[Target position items]
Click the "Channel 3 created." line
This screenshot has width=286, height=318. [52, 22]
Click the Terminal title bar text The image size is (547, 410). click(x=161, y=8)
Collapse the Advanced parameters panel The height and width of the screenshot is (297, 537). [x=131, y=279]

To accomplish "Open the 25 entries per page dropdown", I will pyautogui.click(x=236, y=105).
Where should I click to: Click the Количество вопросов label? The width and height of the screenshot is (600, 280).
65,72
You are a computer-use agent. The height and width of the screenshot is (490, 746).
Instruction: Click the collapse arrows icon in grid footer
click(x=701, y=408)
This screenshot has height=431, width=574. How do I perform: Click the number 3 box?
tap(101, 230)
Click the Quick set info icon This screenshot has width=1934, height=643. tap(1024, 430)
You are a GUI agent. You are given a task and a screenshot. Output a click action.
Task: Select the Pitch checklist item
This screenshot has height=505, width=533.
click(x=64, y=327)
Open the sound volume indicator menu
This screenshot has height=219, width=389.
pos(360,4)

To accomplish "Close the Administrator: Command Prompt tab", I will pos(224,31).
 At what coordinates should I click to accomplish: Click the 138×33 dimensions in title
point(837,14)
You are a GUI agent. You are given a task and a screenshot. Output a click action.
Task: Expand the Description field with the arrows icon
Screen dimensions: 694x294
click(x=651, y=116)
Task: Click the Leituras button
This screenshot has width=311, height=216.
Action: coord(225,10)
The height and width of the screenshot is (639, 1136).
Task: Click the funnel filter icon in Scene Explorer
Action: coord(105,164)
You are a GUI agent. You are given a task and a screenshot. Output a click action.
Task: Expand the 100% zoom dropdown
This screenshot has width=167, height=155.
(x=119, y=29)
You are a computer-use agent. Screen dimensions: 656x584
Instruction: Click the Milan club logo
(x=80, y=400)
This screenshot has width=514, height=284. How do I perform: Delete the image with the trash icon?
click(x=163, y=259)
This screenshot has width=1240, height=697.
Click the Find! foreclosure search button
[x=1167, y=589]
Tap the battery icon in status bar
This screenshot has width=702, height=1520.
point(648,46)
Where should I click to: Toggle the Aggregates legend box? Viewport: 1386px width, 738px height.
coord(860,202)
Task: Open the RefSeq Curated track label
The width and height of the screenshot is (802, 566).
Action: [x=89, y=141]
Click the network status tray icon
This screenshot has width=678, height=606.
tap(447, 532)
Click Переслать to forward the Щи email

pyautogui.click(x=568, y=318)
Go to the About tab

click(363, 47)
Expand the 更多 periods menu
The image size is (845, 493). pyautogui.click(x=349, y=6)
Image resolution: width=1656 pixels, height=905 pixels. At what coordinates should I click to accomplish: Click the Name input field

_WHAT YOU HAVE TO DO_
Return the lines running from the line with "Where should I click to: Click" up to and including the line with "Click the Quick", with no changes at all.

_SOLVED EXERCISE_
Where should I click to: Click the Количество вопросов label? The width and height of the screenshot is (600, 280).
65,72
You are a computer-use agent. The height and width of the screenshot is (490, 746).
Instruction: Click the collapse arrows icon in grid footer
click(x=701, y=408)
This screenshot has height=431, width=574. How do I perform: Click the number 3 box?
tap(101, 230)
Click the Quick set info icon This screenshot has width=1934, height=643. tap(1024, 430)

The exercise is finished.